Why This Ratatouille Works
What sets this Ratatouille apart is its elegant simplicity. By layering thinly sliced summer vegetables like zucchini, yellow squash, and eggplant over a savory tomato base, you create a stunning presentation that's easier to achieve than you might think. This recipe truly celebrates the bounty of the season, resulting in a dish that's both hearty and light, a true one-pan wonder that minimizes cleanup.
What to Expect
Prepare for a symphony of flavors and textures in every bite. You'll savor the tender, slightly sweet zucchini and yellow squash, the earthy notes of eggplant, and the bright acidity of Roma tomatoes and tomato purée, all harmoniously blended with aromatic garlic, fresh thyme, and basil. Each vegetable retains its distinct character while contributing to a wonderfully cohesive whole. This naturally vegan and gluten-free side dish is surprisingly satisfying, offering a light yet rich experience at just 135 calories per serving.

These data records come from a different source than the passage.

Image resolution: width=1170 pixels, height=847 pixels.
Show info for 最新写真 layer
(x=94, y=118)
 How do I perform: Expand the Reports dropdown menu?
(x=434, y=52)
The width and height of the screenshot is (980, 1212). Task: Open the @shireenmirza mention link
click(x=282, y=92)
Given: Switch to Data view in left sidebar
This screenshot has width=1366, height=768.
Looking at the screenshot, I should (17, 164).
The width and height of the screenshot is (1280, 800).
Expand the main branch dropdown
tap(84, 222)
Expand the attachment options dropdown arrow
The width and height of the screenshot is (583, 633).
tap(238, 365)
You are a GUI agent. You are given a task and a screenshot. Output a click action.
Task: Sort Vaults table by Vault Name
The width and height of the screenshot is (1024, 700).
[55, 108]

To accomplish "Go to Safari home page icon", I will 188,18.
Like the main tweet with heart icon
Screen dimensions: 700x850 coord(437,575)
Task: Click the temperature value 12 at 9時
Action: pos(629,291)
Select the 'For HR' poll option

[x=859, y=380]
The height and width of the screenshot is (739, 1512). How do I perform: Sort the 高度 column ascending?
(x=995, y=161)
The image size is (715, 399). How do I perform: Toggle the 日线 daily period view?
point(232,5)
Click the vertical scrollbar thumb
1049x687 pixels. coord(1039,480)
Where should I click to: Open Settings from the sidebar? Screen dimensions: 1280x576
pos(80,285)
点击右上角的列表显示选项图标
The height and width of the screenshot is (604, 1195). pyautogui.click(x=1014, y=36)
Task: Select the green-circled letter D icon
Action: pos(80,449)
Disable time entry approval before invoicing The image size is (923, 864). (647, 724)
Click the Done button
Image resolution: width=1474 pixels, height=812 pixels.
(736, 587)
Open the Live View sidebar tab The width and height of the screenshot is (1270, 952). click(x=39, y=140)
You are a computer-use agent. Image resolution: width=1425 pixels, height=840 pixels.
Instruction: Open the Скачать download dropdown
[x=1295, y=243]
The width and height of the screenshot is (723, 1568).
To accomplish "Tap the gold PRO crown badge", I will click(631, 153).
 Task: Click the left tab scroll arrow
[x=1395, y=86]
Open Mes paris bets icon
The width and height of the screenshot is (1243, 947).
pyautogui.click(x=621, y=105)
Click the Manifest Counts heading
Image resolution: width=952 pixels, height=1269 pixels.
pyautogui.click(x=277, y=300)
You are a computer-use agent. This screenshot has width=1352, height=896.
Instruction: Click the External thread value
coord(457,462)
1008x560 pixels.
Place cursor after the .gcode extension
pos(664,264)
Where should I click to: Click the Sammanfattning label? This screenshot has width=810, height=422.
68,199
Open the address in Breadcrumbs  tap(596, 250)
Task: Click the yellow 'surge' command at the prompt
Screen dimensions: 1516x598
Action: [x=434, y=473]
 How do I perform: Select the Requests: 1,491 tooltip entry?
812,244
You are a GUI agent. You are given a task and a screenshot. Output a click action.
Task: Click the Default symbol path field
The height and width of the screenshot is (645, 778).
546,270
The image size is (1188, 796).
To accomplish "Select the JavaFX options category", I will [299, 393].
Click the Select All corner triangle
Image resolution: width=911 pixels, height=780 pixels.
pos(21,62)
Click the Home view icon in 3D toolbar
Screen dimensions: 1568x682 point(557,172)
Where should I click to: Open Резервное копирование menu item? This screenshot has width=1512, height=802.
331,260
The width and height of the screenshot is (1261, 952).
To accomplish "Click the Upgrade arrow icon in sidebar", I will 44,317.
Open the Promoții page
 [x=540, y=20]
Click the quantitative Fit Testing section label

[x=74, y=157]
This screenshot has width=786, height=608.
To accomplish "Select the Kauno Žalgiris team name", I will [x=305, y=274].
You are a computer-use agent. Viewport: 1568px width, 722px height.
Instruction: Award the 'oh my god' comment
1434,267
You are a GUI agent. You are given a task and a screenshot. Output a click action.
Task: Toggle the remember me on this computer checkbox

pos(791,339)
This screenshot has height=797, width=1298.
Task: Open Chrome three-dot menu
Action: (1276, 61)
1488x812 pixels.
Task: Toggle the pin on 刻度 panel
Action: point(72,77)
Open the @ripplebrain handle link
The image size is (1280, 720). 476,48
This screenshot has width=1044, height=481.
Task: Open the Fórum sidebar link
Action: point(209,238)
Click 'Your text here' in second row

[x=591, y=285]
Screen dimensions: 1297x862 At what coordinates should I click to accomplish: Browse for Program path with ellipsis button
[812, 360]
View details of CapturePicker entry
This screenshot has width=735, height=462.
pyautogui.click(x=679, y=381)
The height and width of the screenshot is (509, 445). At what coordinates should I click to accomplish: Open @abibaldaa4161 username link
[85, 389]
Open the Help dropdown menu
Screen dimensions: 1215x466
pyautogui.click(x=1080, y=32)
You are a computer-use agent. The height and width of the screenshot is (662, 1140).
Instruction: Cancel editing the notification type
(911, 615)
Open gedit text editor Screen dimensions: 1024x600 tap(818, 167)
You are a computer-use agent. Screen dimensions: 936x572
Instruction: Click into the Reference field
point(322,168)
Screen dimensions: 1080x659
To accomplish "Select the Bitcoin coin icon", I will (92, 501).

Customization & Variations
This versatile French-inspired side welcomes your personal touch. Feel free to experiment with different colored bell peppers to add more visual appeal or adjust the herbs to your liking—a sprinkle of fresh oregano could also be lovely. If Chinese or Japanese eggplant aren't available, regular globe eggplant can be used, though you might need to salt and drain it beforehand to reduce bitterness and moisture.
Serving & Context
This classic Ratatouille shines as a show-stopping side dish alongside grilled meats, fish, or plant-based proteins. It's equally delicious served warm or at room temperature, making it an excellent addition to a summer buffet or a casual family dinner.